### Usando as informações
1. Responda com base no texto sobre Kenzaburo Oe:
(a) Em que data e em que lugar nasceu Kenzaburo Oe?
(b) Quantos anos tinha Oe quando foi estudar literatura francesa na Universidade de Tóquio?
(c) De qual escritor Kazuo Watanabe era especialista?
2. As afirmações abaixo estão de acordo com o texto sobre Kenzaburo Oe? Responda sim ou não e cite as palavras do texto que decidem cada caso.
(a) Oe era o primeiro de sete irmãos.
(b) O pai de Oe morreu em 1944.
(c) Oe fez a formação secundária em Tóquio.
3. Prossiga o texto sobre Kenzaburo Oe a partir da última frase apresentada.

### Documento de origem
Kenzaburo Oe
Kenzaburo Oe. Tóquio, 1995. |
A ambiguidade é importante para
mim, já que a realidade oculta inumeráveis significados, pode ser interpretada
de múltiplas formas. O tema determinante de minha obra se resume numa pergunta:
Como viver nosso presente? Como viveremos no século XXI?
(Kenzaburo Oe)
É o segundo trabalho da literatura é criar o mito. Mas, seu primeiro trabalho é destruí-lo.
(Kenzaburo Oe)
Kenzaburo Oe nasceu a 31 de
janeiro de 1935 num vilarejo da província de Ehime, na ilha de Shikoku. É o
terceiro de um grupo de sete irmãos. Sua família é de uma estirpe de abastados
proprietários rurais que foram perdendo patrimônio à medida que avançavam a
reforma agrária no seu país logo depois da Segunda Guerra Mundial. Aos nove
anos, Oe enfrentou a morte do pai, decorrente no front da Guerra do Pacífico,
em 1944; neste mesmo ano morreu ainda a avó com quem melhor desenvolveu proximidades,
a contadora de histórias que lhe permitiu acessar o mundo de histórias, mitos e
lendas da aldeia, um papel sempre desempenhado pelas mulheres. Eram elas que
transmitiam às várias gerações, por exemplo, os tempos do levante na Meiji.
Todo esse convívio com oralidade em
Ose, favoreceu e influenciou poderosamente a formação do imaginário de Kenzaburo
Oe e muitas das histórias retornariam entre as linhas de alguns de seus
romances. Junta-se ainda, o contato, pela mãe, fonte de sua primeira educação,
com a literatura dos escritores japoneses e ocidentais; mais tarde, ele próprio
confirmará isso ao citar o impacto sentido com a leitura de obras como As
aventuras de Huckleberry Finn ou A maravilhosa viagem de Nils Holgersson
através da Suécia.
A formação secundária foi
construída na cidade de Matsuyama e contava dezenove anos quando foi estudar
literatura francesa na Universidade de Tóquio. O convívio com esse interesse se
estabelece pela proximidade desenvolvida com o seu professor de japonês Kazuo
Watanabe – Oe precisou reaprender seu próprio idioma, devido as diferenças
linguísticas entre o interior e capital do país. Kazuo, por vez, era um
especialista na obra de François Rabelais. A literatura desse escritor,
marcadamente constituída pelo que Mikhail Bakhtin conceituou como realismo
grotesco estabeleceu laços definitivos com todo o universo ficcional apreendido
na infância e na adolescência.

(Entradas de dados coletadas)
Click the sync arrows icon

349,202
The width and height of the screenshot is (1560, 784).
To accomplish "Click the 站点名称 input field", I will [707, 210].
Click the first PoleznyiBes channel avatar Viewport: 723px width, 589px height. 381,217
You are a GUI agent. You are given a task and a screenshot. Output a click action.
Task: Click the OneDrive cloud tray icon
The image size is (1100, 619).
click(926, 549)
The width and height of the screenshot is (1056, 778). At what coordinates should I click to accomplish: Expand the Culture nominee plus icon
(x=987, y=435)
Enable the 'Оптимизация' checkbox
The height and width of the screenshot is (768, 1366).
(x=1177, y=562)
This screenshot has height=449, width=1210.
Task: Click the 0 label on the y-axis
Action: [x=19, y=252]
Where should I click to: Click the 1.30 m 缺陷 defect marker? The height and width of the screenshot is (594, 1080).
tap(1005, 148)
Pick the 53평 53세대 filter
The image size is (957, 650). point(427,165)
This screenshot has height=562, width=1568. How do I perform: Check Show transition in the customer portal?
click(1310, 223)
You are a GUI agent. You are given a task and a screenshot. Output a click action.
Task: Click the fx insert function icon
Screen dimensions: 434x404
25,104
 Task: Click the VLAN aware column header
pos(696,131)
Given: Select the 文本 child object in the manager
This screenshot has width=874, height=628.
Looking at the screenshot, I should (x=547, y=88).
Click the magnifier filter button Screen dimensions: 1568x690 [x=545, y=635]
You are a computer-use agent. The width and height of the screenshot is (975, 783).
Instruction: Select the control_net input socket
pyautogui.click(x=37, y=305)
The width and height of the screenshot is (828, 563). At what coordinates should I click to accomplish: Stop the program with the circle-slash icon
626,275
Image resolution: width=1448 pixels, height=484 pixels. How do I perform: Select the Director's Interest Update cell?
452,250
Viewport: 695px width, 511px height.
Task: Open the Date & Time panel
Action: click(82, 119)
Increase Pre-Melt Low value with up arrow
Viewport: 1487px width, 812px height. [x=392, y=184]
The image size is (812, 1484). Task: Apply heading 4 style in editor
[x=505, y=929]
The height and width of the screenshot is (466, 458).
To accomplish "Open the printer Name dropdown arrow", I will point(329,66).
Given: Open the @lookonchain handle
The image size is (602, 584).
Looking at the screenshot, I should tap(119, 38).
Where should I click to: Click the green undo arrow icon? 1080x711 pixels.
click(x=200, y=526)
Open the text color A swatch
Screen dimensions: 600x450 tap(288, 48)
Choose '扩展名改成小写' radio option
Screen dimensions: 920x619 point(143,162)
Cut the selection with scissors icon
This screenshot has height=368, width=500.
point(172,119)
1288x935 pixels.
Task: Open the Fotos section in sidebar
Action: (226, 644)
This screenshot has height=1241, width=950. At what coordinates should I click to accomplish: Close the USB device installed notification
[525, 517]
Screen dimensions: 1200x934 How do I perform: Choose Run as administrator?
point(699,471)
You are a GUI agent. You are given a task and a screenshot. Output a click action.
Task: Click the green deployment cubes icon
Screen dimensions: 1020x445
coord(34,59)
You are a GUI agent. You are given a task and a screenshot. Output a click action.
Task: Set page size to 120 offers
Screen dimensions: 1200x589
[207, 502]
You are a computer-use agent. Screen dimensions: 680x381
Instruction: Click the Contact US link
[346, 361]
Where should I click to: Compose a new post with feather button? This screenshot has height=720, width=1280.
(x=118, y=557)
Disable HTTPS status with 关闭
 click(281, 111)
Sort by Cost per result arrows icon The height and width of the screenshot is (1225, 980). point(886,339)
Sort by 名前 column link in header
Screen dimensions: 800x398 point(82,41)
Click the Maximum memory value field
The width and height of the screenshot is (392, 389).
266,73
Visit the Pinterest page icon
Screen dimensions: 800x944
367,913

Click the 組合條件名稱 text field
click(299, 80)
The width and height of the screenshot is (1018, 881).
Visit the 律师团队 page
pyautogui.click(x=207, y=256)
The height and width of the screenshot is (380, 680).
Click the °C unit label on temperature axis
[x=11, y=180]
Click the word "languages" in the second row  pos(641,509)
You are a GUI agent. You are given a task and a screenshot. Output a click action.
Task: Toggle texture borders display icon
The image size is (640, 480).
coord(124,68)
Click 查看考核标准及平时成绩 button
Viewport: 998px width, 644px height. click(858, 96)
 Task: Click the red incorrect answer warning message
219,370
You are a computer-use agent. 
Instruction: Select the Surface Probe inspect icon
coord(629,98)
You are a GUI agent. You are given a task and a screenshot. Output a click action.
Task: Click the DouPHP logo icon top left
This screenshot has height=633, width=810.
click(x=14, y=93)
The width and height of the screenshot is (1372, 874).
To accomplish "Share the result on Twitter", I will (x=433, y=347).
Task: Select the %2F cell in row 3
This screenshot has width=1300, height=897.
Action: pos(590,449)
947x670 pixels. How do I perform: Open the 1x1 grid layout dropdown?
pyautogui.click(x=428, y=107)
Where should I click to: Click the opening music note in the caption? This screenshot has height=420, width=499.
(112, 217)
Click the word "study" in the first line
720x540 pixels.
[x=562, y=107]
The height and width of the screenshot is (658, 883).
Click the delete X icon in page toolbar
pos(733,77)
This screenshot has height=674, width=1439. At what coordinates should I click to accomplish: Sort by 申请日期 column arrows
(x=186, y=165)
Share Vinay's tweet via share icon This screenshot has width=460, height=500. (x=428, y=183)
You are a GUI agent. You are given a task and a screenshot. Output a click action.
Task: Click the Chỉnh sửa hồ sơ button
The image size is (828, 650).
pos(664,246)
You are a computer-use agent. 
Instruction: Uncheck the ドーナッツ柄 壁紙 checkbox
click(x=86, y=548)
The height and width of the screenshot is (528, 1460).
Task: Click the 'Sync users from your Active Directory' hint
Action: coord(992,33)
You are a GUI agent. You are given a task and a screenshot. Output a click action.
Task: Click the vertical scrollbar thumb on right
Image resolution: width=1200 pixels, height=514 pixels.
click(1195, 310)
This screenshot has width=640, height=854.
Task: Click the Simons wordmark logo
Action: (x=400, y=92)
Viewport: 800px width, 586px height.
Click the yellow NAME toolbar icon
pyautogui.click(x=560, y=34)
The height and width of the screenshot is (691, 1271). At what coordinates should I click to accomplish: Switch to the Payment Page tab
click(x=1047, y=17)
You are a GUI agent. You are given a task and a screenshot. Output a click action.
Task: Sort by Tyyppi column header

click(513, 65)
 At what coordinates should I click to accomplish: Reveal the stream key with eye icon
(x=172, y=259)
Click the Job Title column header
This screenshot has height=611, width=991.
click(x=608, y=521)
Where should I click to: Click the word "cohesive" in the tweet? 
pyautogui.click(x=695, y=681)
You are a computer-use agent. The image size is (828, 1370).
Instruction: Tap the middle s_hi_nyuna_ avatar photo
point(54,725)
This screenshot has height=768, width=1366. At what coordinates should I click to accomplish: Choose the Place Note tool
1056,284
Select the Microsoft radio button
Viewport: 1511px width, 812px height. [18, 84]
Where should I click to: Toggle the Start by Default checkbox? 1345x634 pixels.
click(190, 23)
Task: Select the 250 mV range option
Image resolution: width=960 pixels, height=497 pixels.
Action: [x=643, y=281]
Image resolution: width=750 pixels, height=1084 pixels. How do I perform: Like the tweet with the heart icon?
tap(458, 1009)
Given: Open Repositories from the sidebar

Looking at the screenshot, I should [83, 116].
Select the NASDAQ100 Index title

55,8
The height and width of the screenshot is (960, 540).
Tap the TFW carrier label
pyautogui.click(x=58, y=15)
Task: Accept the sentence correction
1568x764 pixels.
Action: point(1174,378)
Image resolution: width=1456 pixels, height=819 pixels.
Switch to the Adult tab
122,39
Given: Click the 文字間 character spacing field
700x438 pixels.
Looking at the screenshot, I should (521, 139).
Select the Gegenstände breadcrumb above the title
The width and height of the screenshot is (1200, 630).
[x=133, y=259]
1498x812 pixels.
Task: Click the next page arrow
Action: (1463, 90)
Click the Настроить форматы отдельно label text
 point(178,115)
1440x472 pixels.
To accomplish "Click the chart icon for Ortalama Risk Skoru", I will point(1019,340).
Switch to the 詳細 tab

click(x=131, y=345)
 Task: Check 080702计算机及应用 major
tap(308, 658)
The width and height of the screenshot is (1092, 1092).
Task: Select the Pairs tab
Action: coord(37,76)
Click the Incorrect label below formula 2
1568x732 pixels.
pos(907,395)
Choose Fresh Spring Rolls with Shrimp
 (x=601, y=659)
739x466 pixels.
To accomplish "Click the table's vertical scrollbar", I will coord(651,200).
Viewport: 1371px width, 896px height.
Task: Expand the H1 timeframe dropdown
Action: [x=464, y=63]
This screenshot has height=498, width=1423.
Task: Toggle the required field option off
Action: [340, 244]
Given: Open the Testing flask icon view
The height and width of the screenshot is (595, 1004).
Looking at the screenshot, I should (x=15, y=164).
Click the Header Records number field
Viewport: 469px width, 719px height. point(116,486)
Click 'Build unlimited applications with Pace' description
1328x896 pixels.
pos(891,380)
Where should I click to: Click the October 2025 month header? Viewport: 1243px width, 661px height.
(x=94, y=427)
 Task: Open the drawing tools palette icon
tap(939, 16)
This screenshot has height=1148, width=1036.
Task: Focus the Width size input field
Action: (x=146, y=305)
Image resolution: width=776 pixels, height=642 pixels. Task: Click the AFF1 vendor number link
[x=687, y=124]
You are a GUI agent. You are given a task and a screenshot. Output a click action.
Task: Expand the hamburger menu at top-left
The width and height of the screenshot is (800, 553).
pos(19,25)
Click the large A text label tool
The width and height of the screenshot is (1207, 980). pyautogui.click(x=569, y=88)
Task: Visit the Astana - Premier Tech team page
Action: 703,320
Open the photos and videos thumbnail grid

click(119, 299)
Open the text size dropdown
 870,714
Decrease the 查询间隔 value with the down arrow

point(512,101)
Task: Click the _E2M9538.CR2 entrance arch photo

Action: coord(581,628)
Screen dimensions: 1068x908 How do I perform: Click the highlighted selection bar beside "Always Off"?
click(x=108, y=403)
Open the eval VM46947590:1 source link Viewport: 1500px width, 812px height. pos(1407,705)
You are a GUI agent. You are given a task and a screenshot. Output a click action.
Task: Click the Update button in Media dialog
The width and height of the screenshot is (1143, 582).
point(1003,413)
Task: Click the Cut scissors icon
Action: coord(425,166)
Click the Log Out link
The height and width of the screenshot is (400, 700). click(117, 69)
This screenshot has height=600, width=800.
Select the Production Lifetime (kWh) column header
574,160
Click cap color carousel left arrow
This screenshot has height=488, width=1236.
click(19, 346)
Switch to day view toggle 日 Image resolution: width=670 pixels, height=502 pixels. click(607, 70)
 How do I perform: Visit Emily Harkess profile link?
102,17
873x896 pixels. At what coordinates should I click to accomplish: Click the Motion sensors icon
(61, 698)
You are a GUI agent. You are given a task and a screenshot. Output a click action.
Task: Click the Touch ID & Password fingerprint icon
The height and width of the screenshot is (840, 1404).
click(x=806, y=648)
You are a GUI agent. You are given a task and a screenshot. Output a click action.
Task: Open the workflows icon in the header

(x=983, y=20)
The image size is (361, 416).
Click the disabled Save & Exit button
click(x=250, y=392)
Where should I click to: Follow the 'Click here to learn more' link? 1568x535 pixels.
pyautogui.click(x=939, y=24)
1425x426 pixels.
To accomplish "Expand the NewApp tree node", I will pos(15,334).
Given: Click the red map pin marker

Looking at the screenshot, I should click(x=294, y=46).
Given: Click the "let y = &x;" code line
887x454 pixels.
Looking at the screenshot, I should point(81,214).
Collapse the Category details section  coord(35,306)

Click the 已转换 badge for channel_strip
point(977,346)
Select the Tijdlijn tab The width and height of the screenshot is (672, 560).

### Respostas do exercício
1.
(a) Em 31 de janeiro de 1935, num vilarejo da província de Ehime, na ilha de Shikoku.
(b) Dezenove anos.
(c) De François Rabelais.

2.
(a) Não: "É o terceiro de um grupo de sete irmãos."
(b) Sim: "Aos nove anos, Oe enfrentou a morte do pai, decorrente no front da Guerra do Pacífico, em 1944"
(c) Não: "A formação secundária foi construída na cidade de Matsuyama"

3.
Ainda estudante, publica seus
primeiros contos, fortemente influenciados pela literatura contemporânea francesa
e estadunidense; foram dois textos na revista Bungakukai. Um ano depois
conquista o Prêmio Akutagwa, por uma novela: A captura relata sob o
ponto de vista de um menino a custódia de um aviador afro-americano feito
prisioneiro durante a Segunda Guerra Mundial num pobre vilarejo do Japão depois
de sobreviver a um acidente.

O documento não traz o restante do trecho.